→ YOUR TASK:
When you reach the line containing "192x127 pixels. Task: Save", repeat that line and each one after it exactly until the records end, leaving out pictures.

→ DATA EXCERPTS:
"""
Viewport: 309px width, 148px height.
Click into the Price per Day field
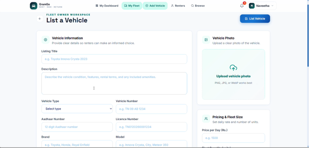click(234, 138)
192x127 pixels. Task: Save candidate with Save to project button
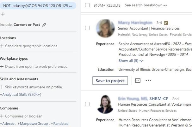pos(110,81)
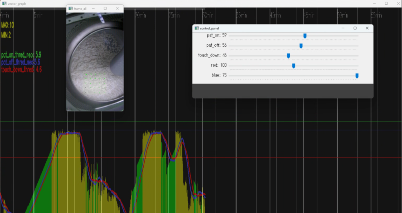
Task: Minimize the frame_all window
Action: click(x=93, y=8)
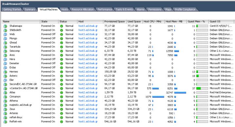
"""
→ RESPONSE FOR THIS EXERCISE:
192x127 pixels. Task: Save candidate with Save to project button
pos(110,81)
Task: Minimize the frame_all window
Action: click(x=93, y=8)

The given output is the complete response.